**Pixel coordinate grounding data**
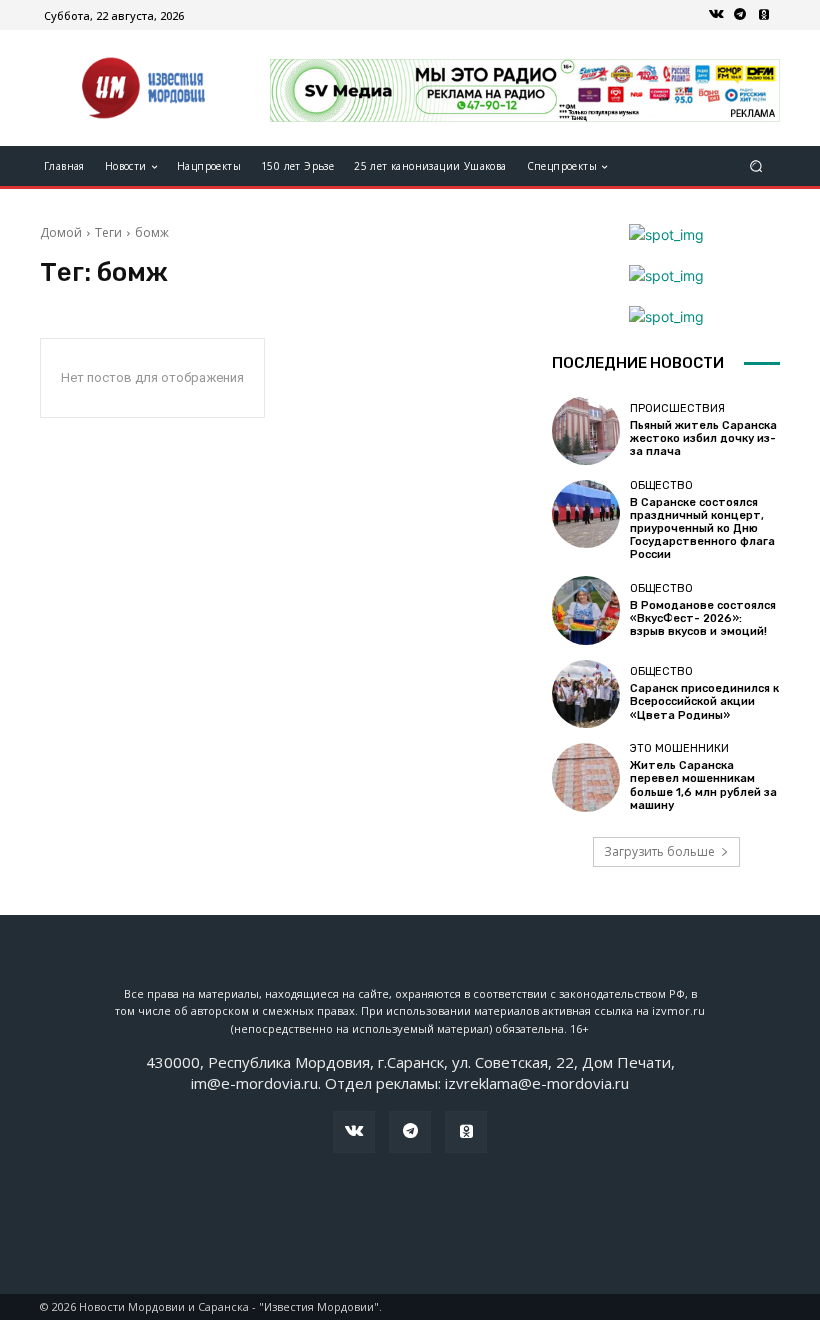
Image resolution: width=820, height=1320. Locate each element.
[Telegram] (740, 15)
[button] (756, 166)
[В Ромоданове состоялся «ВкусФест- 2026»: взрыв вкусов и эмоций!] (586, 610)
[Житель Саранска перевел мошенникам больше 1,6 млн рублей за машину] (586, 777)
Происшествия (677, 408)
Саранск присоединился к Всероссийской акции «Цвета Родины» (704, 701)
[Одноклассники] (764, 15)
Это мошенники (679, 748)
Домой (61, 232)
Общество (661, 485)
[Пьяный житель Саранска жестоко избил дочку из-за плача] (586, 430)
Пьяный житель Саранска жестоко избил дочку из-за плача (703, 438)
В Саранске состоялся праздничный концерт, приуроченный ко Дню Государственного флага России (702, 529)
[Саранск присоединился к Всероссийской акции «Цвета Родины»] (586, 694)
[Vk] (716, 15)
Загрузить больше (659, 851)
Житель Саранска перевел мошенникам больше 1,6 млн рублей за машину (703, 785)
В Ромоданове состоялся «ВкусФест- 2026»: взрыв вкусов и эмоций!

**Problem**
Exactly as they stand, retype all the entries, but omit the pictures.

**Written answer**
Image resolution: width=820, height=1320. Locate each element.
[Telegram] (740, 15)
[button] (756, 166)
[В Ромоданове состоялся «ВкусФест- 2026»: взрыв вкусов и эмоций!] (586, 610)
[Житель Саранска перевел мошенникам больше 1,6 млн рублей за машину] (586, 777)
Происшествия (677, 408)
Саранск присоединился к Всероссийской акции «Цвета Родины» (704, 701)
[Одноклассники] (764, 15)
Это мошенники (679, 748)
Домой (61, 232)
Общество (661, 485)
[Пьяный житель Саранска жестоко избил дочку из-за плача] (586, 430)
Пьяный житель Саранска жестоко избил дочку из-за плача (703, 438)
В Саранске состоялся праздничный концерт, приуроченный ко Дню Государственного флага России (702, 529)
[Саранск присоединился к Всероссийской акции «Цвета Родины»] (586, 694)
[Vk] (716, 15)
Загрузить больше (659, 851)
Житель Саранска перевел мошенникам больше 1,6 млн рублей за машину (703, 785)
В Ромоданове состоялся «ВкусФест- 2026»: взрыв вкусов и эмоций!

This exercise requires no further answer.